▶ [原文]:
____

令和4年4月8日(金)午後2時から降誕会(花まつり)が行われ、参加者は16名でした。
本堂の正面に花御堂が置かれ、中には生まれたばかりのお釈迦さまが安置されていました。

午後1時過ぎから法要の練習を行いました。導師は明石方丈様、先導は佐藤さん、侍者は松井さん、侍香は小畑(二)さん、殿鍾と維那は杉浦さん、副堂は五十嵐が務めました。明石方丈さんのご指導で基本動作をおさらいした後、本番の法要に臨みました。
七下鍾が打ち鳴らされ、導師一行が入堂し、導師が釈尊の生誕を讃える拈香法語を読み上げ、焼香普同三拝、『般若心経』を一同で唱和し、、回向文が読み上げられ、普同三拝、その後、導師一行が退堂しました。


続いて明石方丈様から次のようなご法話がありました。
今日の法話は「一外国人が見た日本の禅」というお話をしたいと思います。ドイツ人のオイゲン・ヘリゲルが書いた本に『弓と禅』(角川ソフィア文庫出版)という著作があります。因みに岩波文庫からはオイゲン・ヘリゲルの『日本の弓術』という本が出版されています。

____

▶ [作業内容]:
1. 降誕会の文章のうち、「午後1時過ぎから法要の練習を」から始まり「続いて明石方丈様から次のようなご法話がありました。」で終わる部分を、一字も変えずに書き写してください。
2. 降誕会の文章を、最後の文の後から書き継いでください。

▶ [提供された記録]:

____

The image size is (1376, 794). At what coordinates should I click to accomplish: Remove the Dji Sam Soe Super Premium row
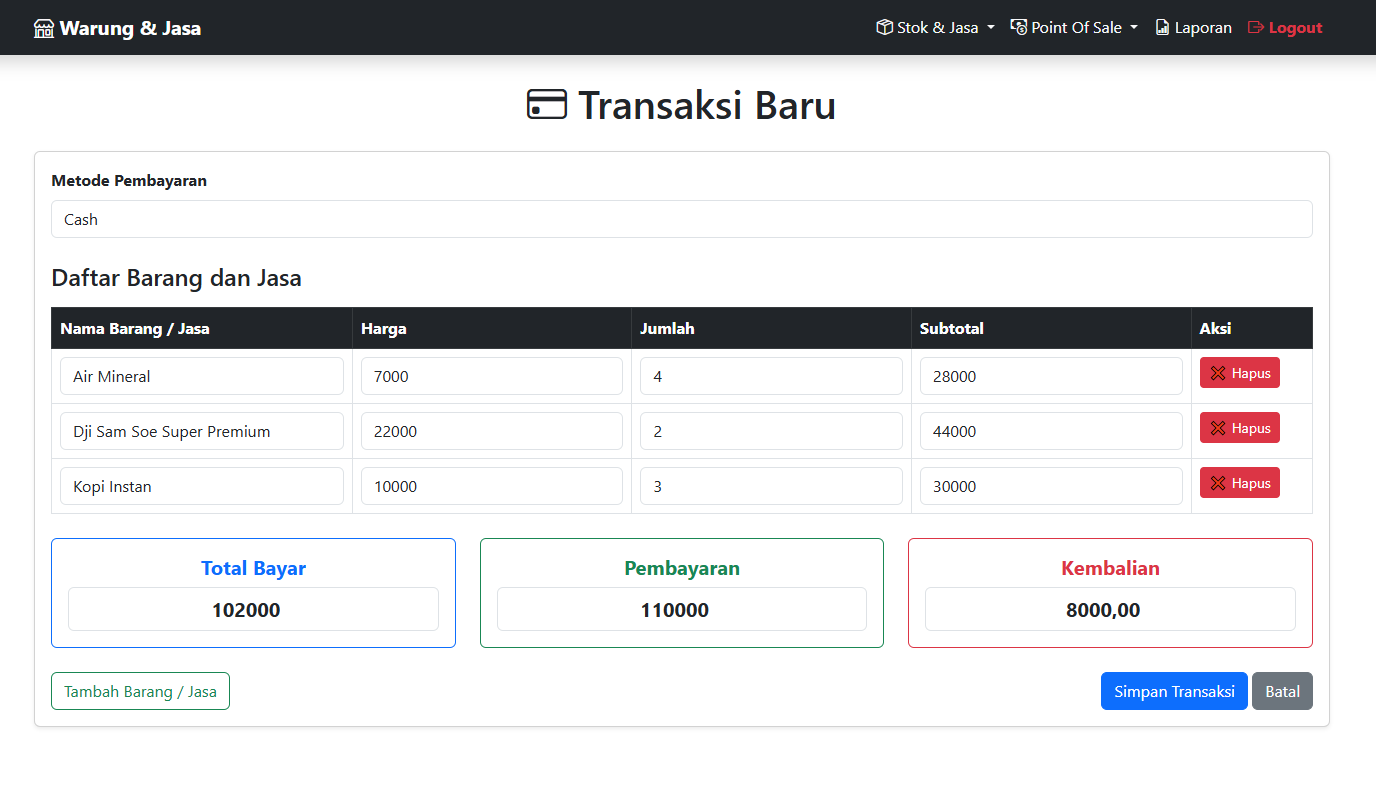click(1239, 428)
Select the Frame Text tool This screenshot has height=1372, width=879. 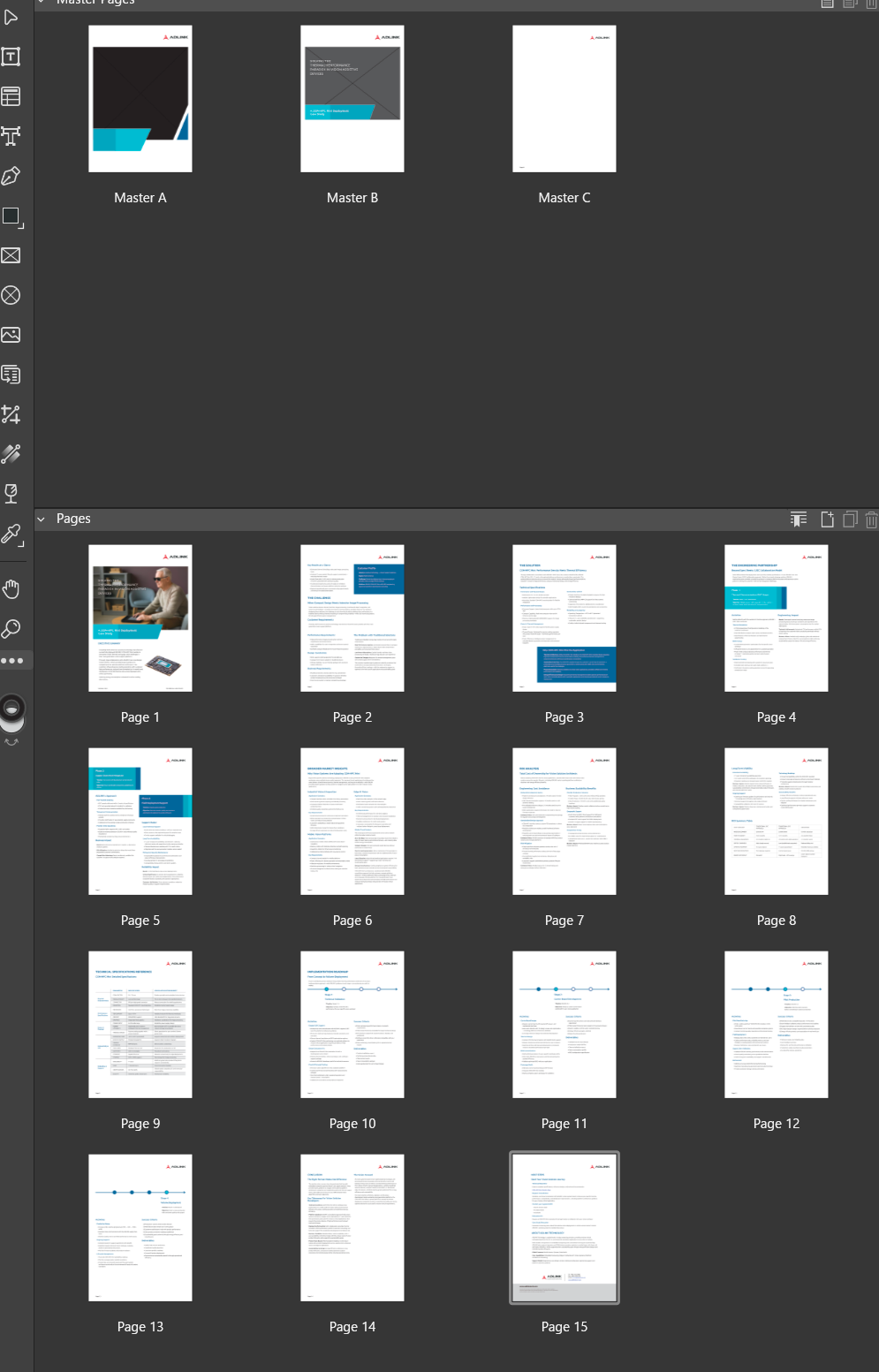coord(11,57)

____

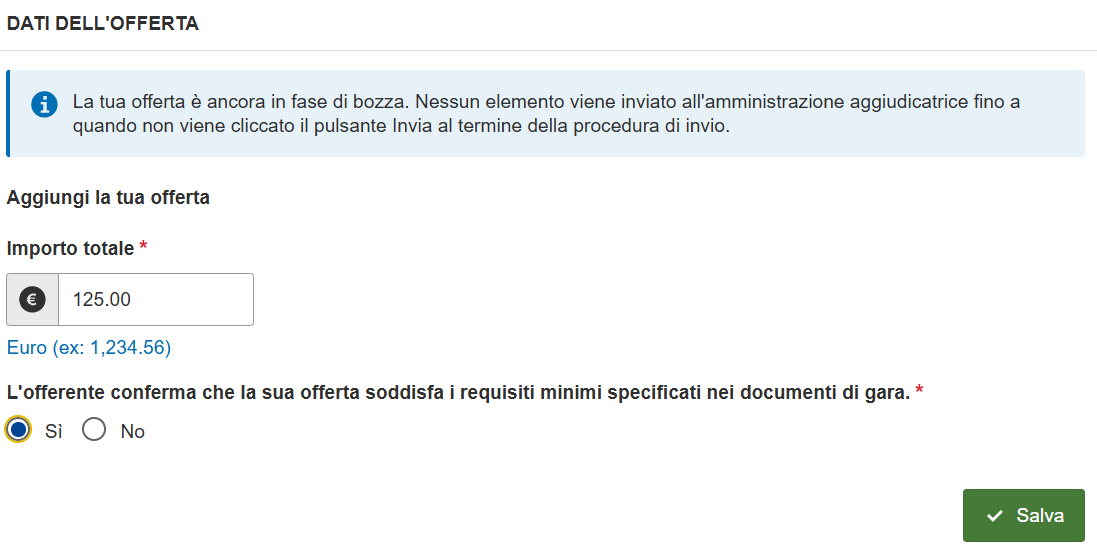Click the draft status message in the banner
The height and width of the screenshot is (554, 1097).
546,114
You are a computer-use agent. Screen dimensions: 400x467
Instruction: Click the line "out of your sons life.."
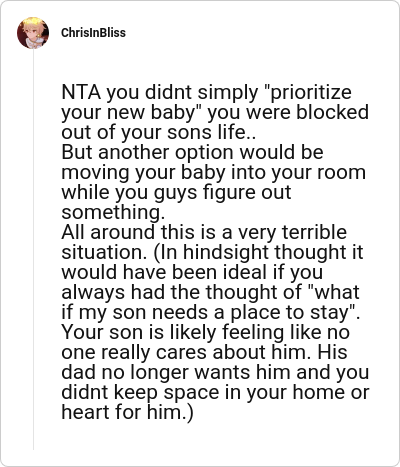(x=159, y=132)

____

▶ [出力一覧]:
1.
午後1時過ぎから法要の練習を行いました。導師は明石方丈様、先導は佐藤さん、侍者は松井さん、侍香は小畑(二)さん、殿鍾と維那は杉浦さん、副堂は五十嵐が務めました。明石方丈さんのご指導で基本動作をおさらいした後、本番の法要に臨みました。
七下鍾が打ち鳴らされ、導師一行が入堂し、導師が釈尊の生誕を讃える拈香法語を読み上げ、焼香普同三拝、『般若心経』を一同で唱和し、、回向文が読み上げられ、普同三拝、その後、導師一行が退堂しました。


続いて明石方丈様から次のようなご法話がありました。

2.
オイゲン・ヘリゲルは哲学者・思想家で、1920年代に日本に滞在した時、弓道について学び、弓道を通して禅を広く海外に紹介された方です。
オイゲン・ヘリゲルは弓の聖人と仰がれた阿波研造に指導を受けたのですが、阿波研造との対話の中に、武道や古典芸能や禅について興味深いお話が出てくるのです。オイゲン・ヘリゲルなどの外国人は、日本人のように弓道を通して自己の修行や礼節を身につけるのではなく、日本文化を理解するためとか、ひいてはそれに影響を与えた禅を知るために弓道を学ぶことが多かったようです。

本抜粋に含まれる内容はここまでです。